Iron Maiden bandleader Steve Harris will release his debut solo album British Lion in September.
More than a decade in the making, the 10-track collection finds Harris collaborating with a new band – vocalist Richard Taylor, guitarists Graham Leslie and David Hawkins and drummer Simon Dawson – and is described by the bassist as "70s-influenced, British-sounding hard rock".
Speaking exclusively to Classic Rock from Montreal during Maiden's 34-date North American Maiden England tour, Harris promises that British Lion will contain some surprises for Maiden fans, noting: "I don't know what people are expecting, but it's probably not this."
People might be surprised to learn that there's a Steve Harris solo album on the way...
Yeah, and I think that's a good thing: it's the one chance I've had to keep a bit of mystique. The album has been coming together over a ridiculously long time, but we've managed to keep it a secret and that's been kinda fun.
So where did the impetus for British Lion come from?
How it started was that Graham Leslie came to me with a cassette of songs – which shows how long ago it was! – and I thought they were really good, so I said I'd try to help his band do something. I ended up managing them and producing them and writing with them, although I kept that fact under wraps, to the point where even some people in the band didn't know. Anyway, when that band imploded I thought, 'Well, I've got to do something with this', because I thought the songs were so strong.
Back in 1992 you told Raw magazine that you were mentoring a young band called British Lion: was that the same band?
Yeah, that's how it originated. Over the years I've kept in touch with Richie and Graham, and then Richie was working with another guitarist called David Hawkins, who's a really talented guy, and so we started writing songs together. So on the album there are six songs written with Richie and David, there's one with just me and Richie, and the others are me, Richie, Graham and a couple of other guys that were around at the time.
So why is this the time for a Steve Harris solo album?
Because it's ready, it's finally, finally ready. The guys have been waiting very patiently for years for me, and it's been frustrating at time, but what can I do, I'm so busy with Maiden. People have already said to me, 'Are you going to do this instead of Maiden?' and I'm like, 'Of course not!' Maiden is always going to be the priority, always has been and always will be, but it's interesting and exciting to try new things.
No one reading this will have heard British Lion yet: how would you describe it?
Well, what I think and what other people will think might be two different things, but I'd say it's more mainstream rock than metal, very British sounding, very 70s-influenced and quite commercial... but good commercial. There's all kinds of stuff going on, with nods to The Who and UFO and some classic British rock bands, but it's not the progressive rock album some might be expecting.
There's quite a nostalgic feel to the album in places: is British Lion a homage to the music you grew up listening to?
You could say that, I suppose, but then you could probably say the same about Maiden. But yeah, the older you get the more nostalgic you are: you become more aware of your own mortality and start thinking weird and wonderful things... especially when you've had a few pints of Guinness!
Perhaps inevitably, there are elements of the classic Maiden sound in the album too. What was to stop a song such as Us Against The World ending up on a Maiden album?
Because it's written with other people. There's no way I'd ever bring anything to Maiden that was written with outside people because there's no point: there's a lot of great songwriters in Maiden and we don't need or want any help.
Some people will be confused as to why you need to do a solo album at all, given that Maiden has always been your band: surely within Maiden you can do whatever you want?
Well, no Maiden isn't really like that. Yes, on the early albums most of the songs are mine, but as we've gone into different eras with different people writing, there's been more and more collaborations. And I think it's been important for Maiden to do that rather than have me dictating everything. But I have bags full of ideas, so many that I couldn't record them all in my lifetime, and I tried out a few different things on this, because I had the time to do experiment.
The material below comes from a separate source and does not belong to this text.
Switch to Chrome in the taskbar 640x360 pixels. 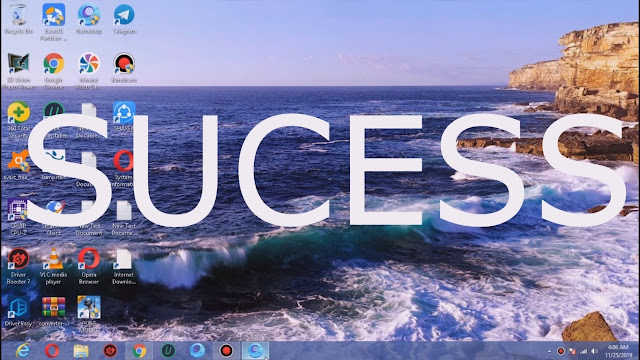[x=139, y=351]
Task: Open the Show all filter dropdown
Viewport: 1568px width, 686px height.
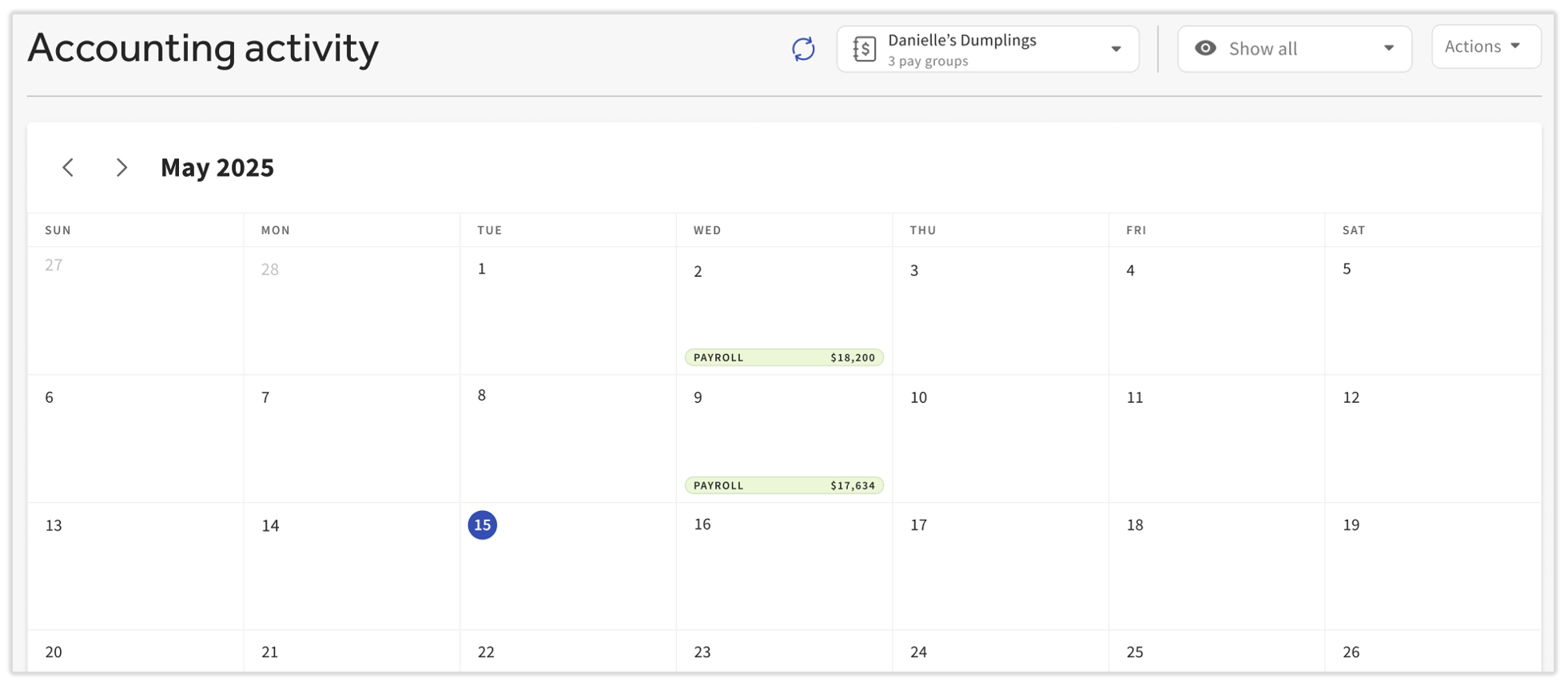Action: click(x=1294, y=49)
Will you tour British Lion with the band?
Yeah, I mean, what are my alternatives, playing acoustic bass on my own? We'll definitely tour it. But there are no shows arranged yet, because we don't know yet what we've got. I know we'll be playing clubs, which is great because I've not played clubs for years, but do we play in front of 200 people, 400 people, 600? I'd be totally happy with 200 people a night, that'd be brilliant, but I just don't know.
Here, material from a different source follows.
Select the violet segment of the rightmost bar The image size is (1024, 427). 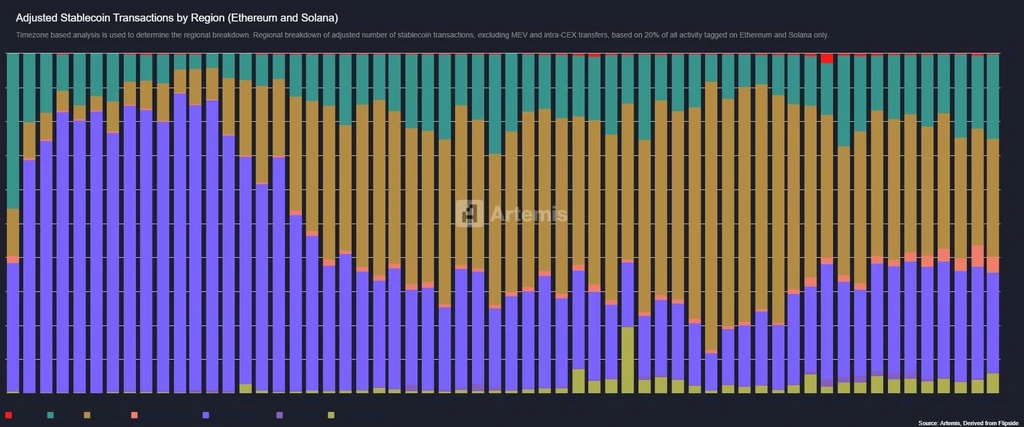click(x=993, y=323)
What expectations do you have for the album?
Truthfully, I don't know what kind of reaction it's going to get. And that's quite exciting for me. Even with Maiden I don't have expectations and this is a very different thing: this is stepping outside that safe Maiden bubble and finding out what's going on in the real world.
Will British Lion free up other people in Maiden to do more solo stuff?
I think Bruce will do another one: we were talking about my album the other day and I think it got him thinking that it's been 10 years since he last did one. So it's probably time he did another one. Maybe this will prove to everyone that you can be in Maiden and do other stuff as well. And there'll definitely be another British Lion record. I want to do more things with Maiden obviously, but if some of the guys decide that they don't want to do as much in the future, then I've got this as well: this is my safety valve, because what else am I gonna do? I want to cram in as much as possible before I kick the bucket.
* British Lion will be released by EMI on September 24.